Exercise description ::
In the passage on Long-Term Capital Management, how much did the Federal Reserve Bank of New York pay out to appease the fund's creditors?

Selected text ::

How to Lose 2,000% (Don’t Forget About Everyone Else)

In 1994, three of the brightest, most successful and fiercely calculating minds in finance formed a hedge fund called Long-Term Capital Management (LTCM). John W. Meriwether, former head of bond trading at Salomon Brothers, was joined by Myron S. Scholes and Robert C. Merton. The latter two would share the Nobel Prize in Economic Sciences three years later. Prior to opening, they raised just over $1B.

For awhile, the fund, which employed various and complex bond trading strategies, enjoyed some success, as you can see from the chart to the right. But then, in early 1998, it blew up. With an asset base of a little under $5B and outstanding debts of $124B, they had no other option than to seek a bailout. Their lifeline came from the Federal Reserve Bank of New York who, fearful of a collapse of the financial markets, paid out $3.625B to appease LTCM’s creditors.

Here’s what Richard Lowenstein, author of “When Genius Failed: The Rise and Fall of Long-Term Capital Management” had to say about the reason for LTCM’s demise:

And in the late summer of 1998, the bond-trading crowd was extremely fearful, especially of risky credits. The professors (LTCM’s founders) hadn’t modeled this. They had programmed the market for a cold predictability that it had never had; they had forgotten the predatory, acquisitive, and overwhelming protective instincts that govern real-life traders. They had forgotten the human factor.

Data supplied ::
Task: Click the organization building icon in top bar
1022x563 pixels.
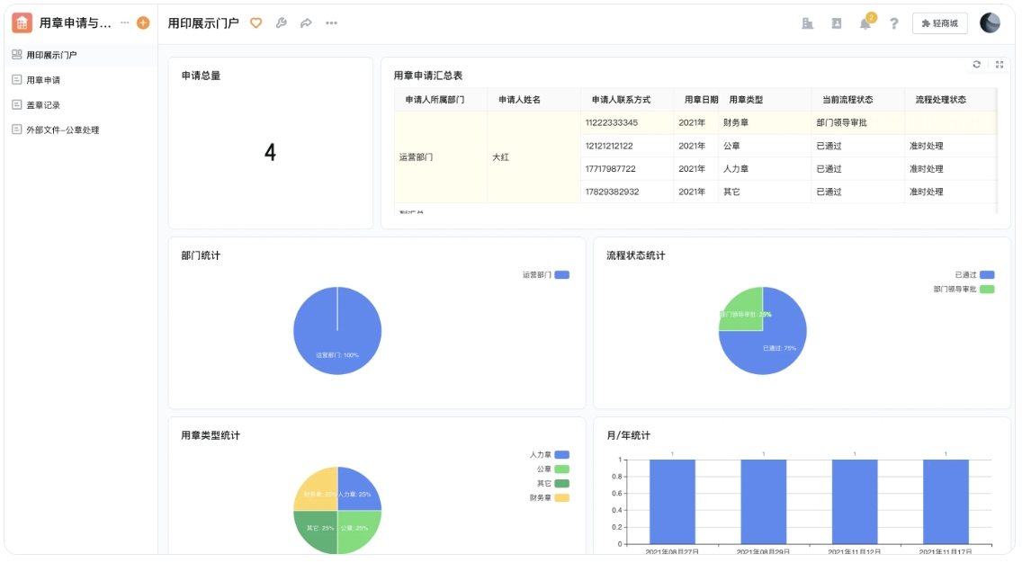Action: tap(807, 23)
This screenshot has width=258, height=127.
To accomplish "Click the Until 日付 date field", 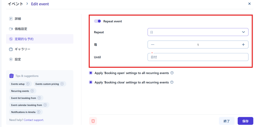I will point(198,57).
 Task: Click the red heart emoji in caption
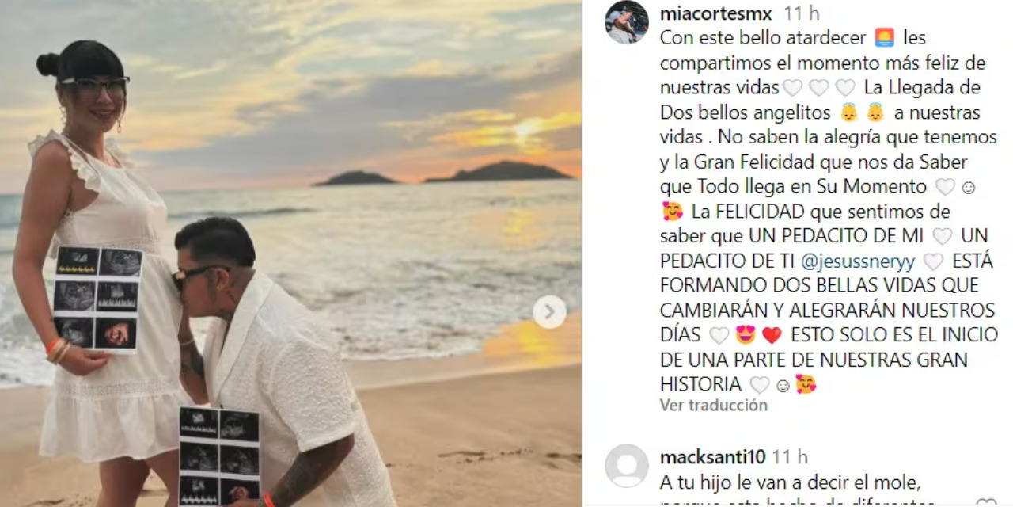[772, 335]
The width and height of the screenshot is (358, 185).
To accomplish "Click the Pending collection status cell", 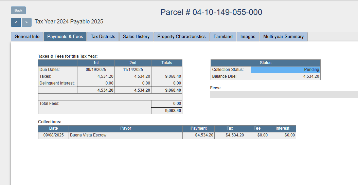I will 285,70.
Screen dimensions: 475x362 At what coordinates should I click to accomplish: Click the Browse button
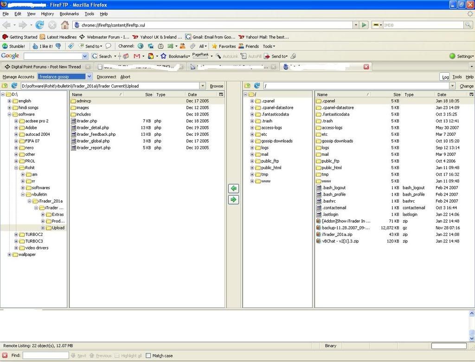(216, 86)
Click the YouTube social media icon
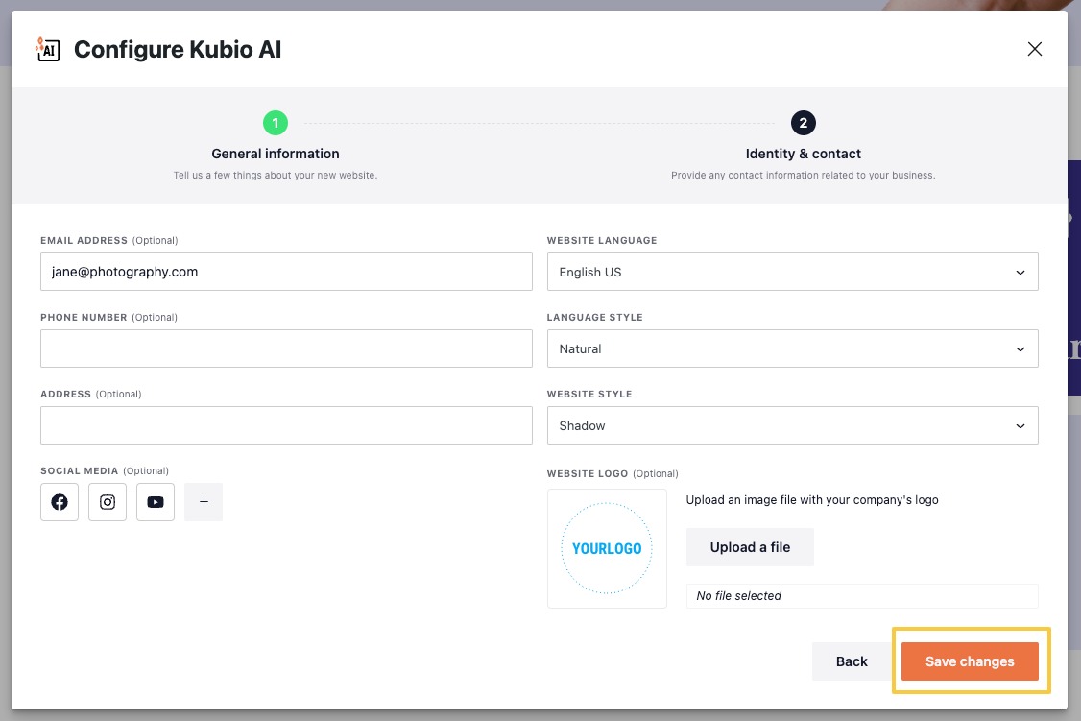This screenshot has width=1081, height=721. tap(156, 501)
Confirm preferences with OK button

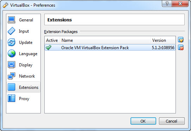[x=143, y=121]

==

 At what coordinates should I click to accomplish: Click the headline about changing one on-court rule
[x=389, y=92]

Answer space ::
$3.625B